[extractor/common] Improve name extraction for m3u8 formats

[youtube-dl] / youtube_dl / extractor / common.py
diff --git a/youtube_dl/extractor/common.py b/youtube_dl/extractor/common.py

index 17d00721caad1a82f93a82458d0efdd40697abcd..8a8c07226868abb79fb5fa51666507d7da5a81e8 100644 (file)
--- a/youtube_dl/extractor/common.py
+++ b/youtube_dl/extractor/common.py
@@ -163,7 +163,7 @@ class InfoExtractor(object):
      description:    Full video description.
      uploader:       Full name of the video uploader.
      license:        License name the video is licensed under.
-    creator:        The main artist who created the video.
+    creator:        The creator of the video.
      release_date:   The date (YYYYMMDD) when the video was released.
      timestamp:      UNIX timestamp of the moment the video became available.
      upload_date:    Video upload date (YYYYMMDD).
@@ -376,14 +376,13 @@ class InfoExtractor(object):
                  self.to_screen('%s' % (note,))
              else:
                  self.to_screen('%s: %s' % (video_id, note))
-        # data, headers and query params will be ignored for `Request` objects
          if isinstance(url_or_request, compat_urllib_request.Request):
              url_or_request = update_Request(
                  url_or_request, data=data, headers=headers, query=query)
          else:
              if query:
                  url_or_request = update_url_query(url_or_request, query)
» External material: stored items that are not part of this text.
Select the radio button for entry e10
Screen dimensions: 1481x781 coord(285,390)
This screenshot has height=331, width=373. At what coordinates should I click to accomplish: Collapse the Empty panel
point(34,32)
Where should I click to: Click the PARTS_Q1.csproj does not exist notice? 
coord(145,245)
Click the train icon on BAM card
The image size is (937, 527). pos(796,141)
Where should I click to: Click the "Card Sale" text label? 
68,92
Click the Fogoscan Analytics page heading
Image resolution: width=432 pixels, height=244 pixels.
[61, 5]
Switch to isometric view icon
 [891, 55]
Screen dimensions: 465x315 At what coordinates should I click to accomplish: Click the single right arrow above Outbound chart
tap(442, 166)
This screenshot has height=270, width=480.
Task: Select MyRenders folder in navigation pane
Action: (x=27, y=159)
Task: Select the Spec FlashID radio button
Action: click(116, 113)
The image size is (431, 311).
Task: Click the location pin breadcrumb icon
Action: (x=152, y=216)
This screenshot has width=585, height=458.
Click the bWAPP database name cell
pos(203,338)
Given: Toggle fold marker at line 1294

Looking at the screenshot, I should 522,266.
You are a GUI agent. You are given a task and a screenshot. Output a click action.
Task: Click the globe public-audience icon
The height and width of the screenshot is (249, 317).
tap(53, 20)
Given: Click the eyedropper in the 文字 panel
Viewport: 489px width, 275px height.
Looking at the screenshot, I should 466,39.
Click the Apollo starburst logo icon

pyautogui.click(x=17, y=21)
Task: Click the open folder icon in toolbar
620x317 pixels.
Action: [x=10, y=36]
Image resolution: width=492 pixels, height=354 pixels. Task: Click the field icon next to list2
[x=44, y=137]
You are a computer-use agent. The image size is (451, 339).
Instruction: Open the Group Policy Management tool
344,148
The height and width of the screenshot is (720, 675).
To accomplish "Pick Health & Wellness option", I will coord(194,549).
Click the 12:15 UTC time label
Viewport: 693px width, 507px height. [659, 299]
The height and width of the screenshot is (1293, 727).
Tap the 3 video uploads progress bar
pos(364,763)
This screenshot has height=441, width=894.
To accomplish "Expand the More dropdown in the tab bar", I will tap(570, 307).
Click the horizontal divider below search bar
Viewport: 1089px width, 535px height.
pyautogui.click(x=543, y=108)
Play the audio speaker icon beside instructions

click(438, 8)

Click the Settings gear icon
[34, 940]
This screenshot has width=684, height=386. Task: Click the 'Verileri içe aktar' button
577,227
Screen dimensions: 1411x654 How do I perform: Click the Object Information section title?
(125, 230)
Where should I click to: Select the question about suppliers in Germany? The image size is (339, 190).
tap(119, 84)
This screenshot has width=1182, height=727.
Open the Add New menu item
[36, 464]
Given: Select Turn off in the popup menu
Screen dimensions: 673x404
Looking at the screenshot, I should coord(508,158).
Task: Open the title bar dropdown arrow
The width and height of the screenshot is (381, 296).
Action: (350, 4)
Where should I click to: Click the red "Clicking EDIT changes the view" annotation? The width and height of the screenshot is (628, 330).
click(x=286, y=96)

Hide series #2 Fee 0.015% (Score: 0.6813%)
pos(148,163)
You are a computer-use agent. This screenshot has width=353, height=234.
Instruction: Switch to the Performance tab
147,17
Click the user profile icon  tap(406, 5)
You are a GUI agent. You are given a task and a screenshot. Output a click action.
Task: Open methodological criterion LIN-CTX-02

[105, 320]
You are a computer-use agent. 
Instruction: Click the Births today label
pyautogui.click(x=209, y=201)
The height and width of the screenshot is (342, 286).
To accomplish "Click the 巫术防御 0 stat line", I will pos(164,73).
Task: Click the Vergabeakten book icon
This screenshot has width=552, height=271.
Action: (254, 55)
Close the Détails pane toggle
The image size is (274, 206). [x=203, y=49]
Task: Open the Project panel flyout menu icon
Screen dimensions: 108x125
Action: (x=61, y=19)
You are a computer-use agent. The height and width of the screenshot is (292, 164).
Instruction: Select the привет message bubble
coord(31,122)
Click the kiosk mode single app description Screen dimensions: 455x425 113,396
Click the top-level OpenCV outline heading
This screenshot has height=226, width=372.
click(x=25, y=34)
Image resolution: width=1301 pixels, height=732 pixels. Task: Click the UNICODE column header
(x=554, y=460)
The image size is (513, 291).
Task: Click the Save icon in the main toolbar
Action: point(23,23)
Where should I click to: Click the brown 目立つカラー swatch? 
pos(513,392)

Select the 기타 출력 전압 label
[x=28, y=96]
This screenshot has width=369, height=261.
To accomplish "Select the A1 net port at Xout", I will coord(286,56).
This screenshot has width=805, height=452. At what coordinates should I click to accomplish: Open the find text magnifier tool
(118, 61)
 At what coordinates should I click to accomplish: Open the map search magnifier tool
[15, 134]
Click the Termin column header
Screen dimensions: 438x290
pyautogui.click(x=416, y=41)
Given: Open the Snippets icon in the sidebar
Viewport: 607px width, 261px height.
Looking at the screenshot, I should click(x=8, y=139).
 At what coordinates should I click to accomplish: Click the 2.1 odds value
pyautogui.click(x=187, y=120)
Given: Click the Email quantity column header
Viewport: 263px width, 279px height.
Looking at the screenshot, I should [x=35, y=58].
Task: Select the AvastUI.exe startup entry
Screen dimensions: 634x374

-            if data or headers:
+            if data is not None or headers:
                  url_or_request = sanitized_Request(url_or_request, data, headers)
          try:
              return self._downloader.urlopen(url_or_request)
@@ -1007,6 +1006,13 @@ class InfoExtractor(object):
      def _parse_f4m_formats(self, manifest, manifest_url, video_id, preference=None, f4m_id=None,
                             transform_source=lambda s: fix_xml_ampersands(s).strip(),
                             fatal=True):
+        # currently youtube-dl cannot decode the playerVerificationChallenge as Akamai uses Adobe Alchemy
+        akamai_pv = manifest.find('{http://ns.adobe.com/f4m/1.0}pv-2.0')
+        if akamai_pv is not None and ';' in akamai_pv.text:
+            playerVerificationChallenge = akamai_pv.text.split(';')[0]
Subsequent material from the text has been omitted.